[Opening RECORDS SHOWN section]

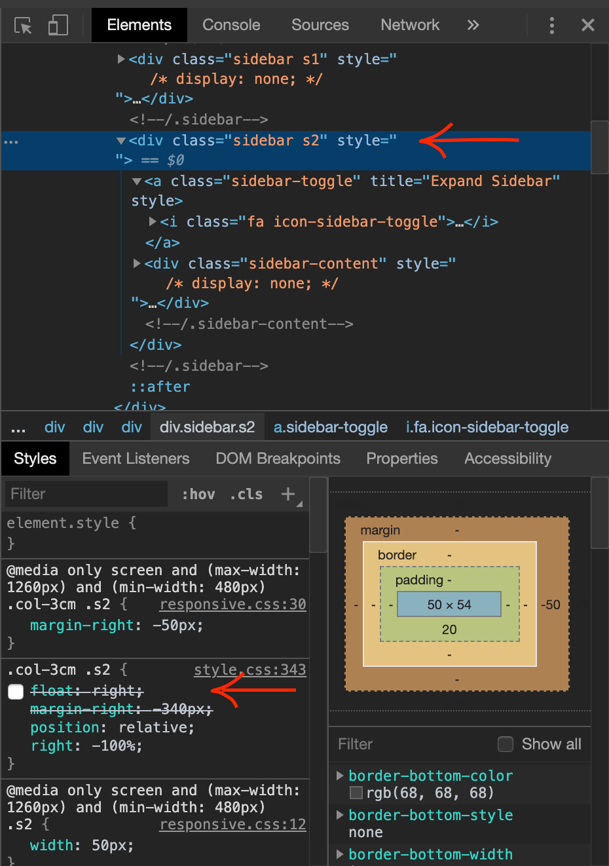Click the Styles filter input field
This screenshot has height=866, width=609.
[85, 494]
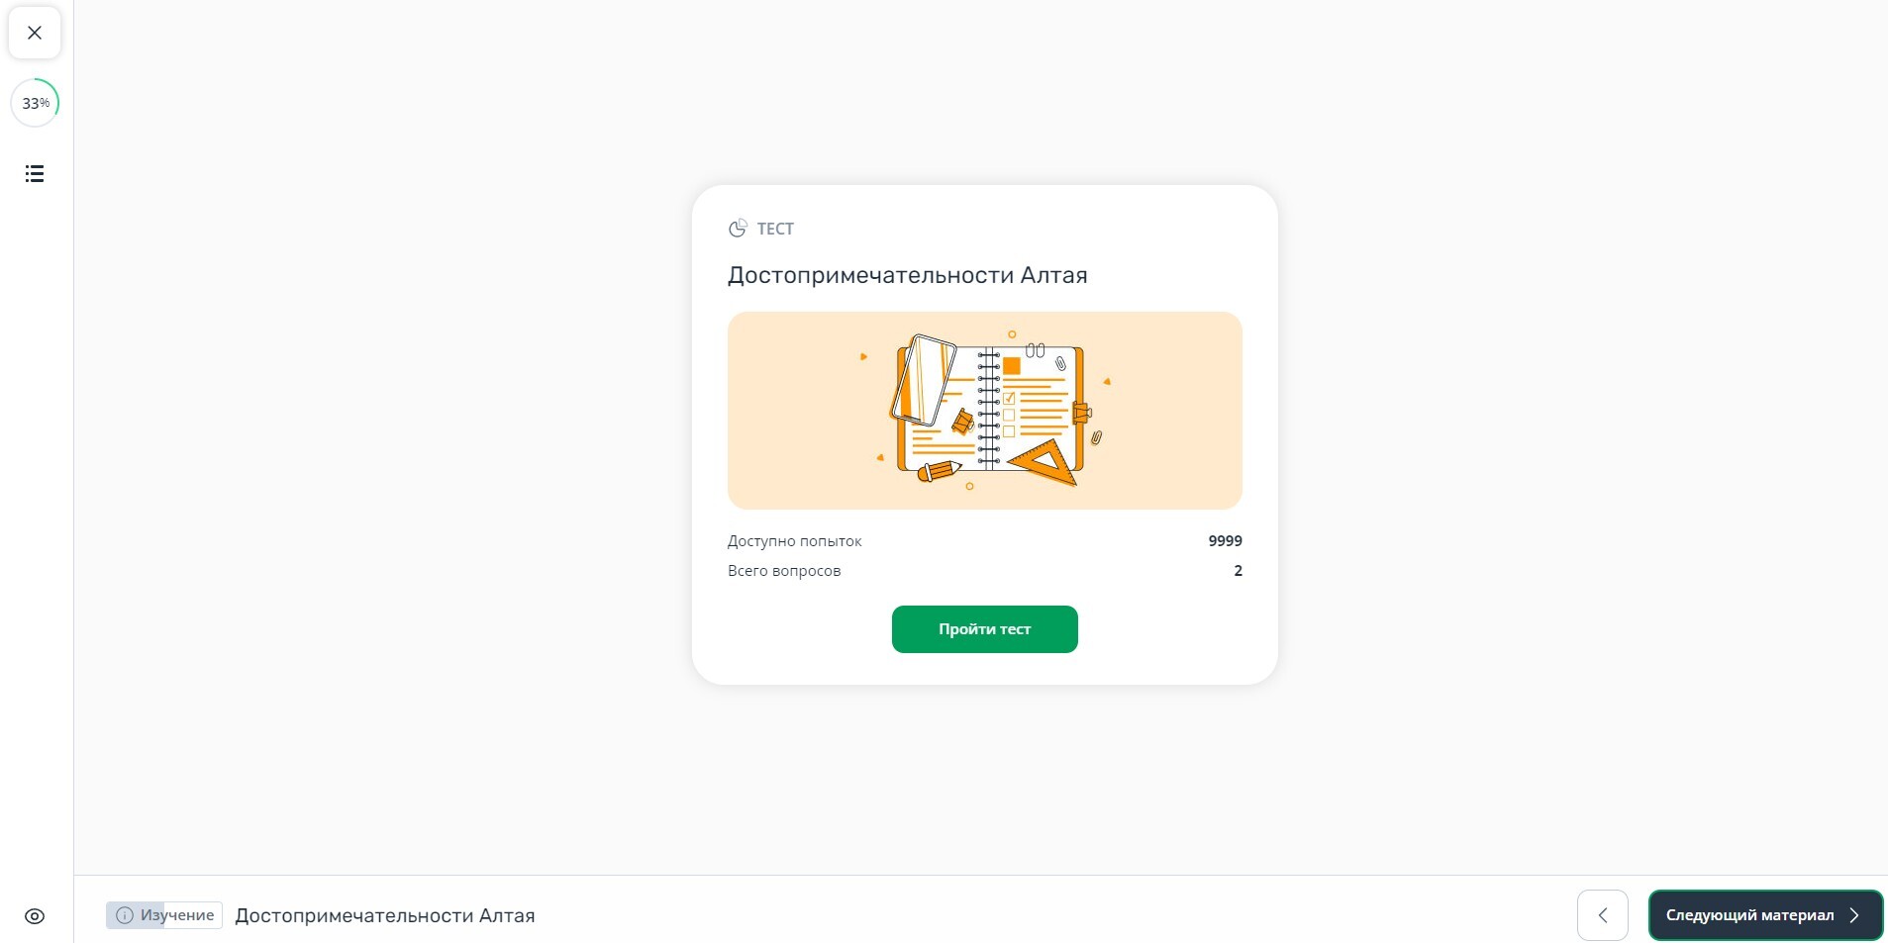This screenshot has height=943, width=1888.
Task: Click the orange triangle ruler in the illustration
Action: (x=1043, y=462)
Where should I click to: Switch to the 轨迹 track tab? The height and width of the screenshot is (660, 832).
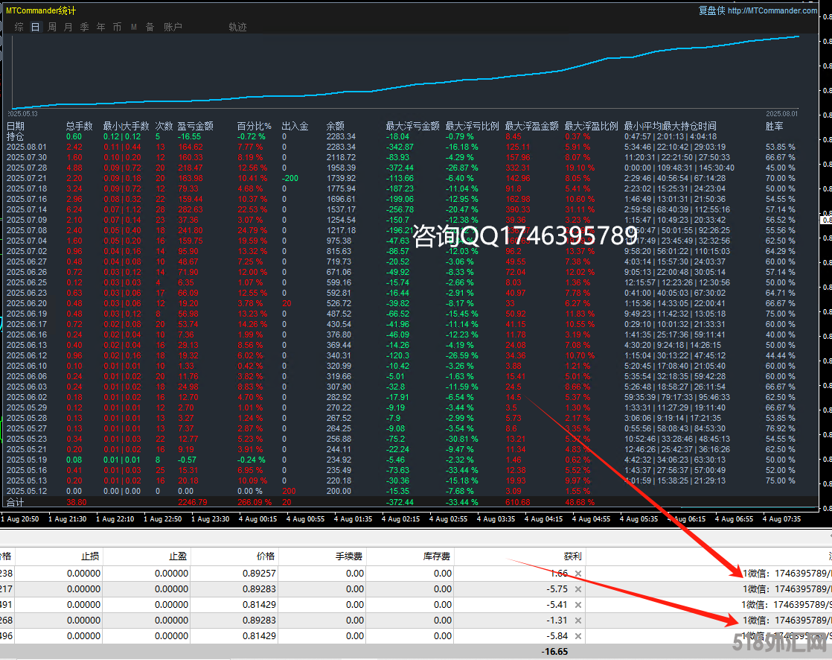tap(237, 27)
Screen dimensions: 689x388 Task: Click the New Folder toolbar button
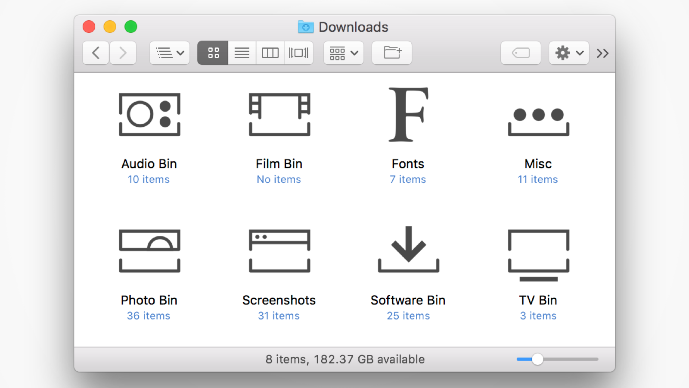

[Closing RECORDS SHOWN section]

### TASK OBJECTIVE
Leave out the pictures, and retype exactly the lines from the one containing "Where should I" through the final line of the data.

### SOLUTION FOR THIS PROBLEM
Where should I click to: Switch to the 轨迹 track tab? The height and width of the screenshot is (660, 832).
tap(237, 27)
Screen dimensions: 689x388 Task: Click the New Folder toolbar button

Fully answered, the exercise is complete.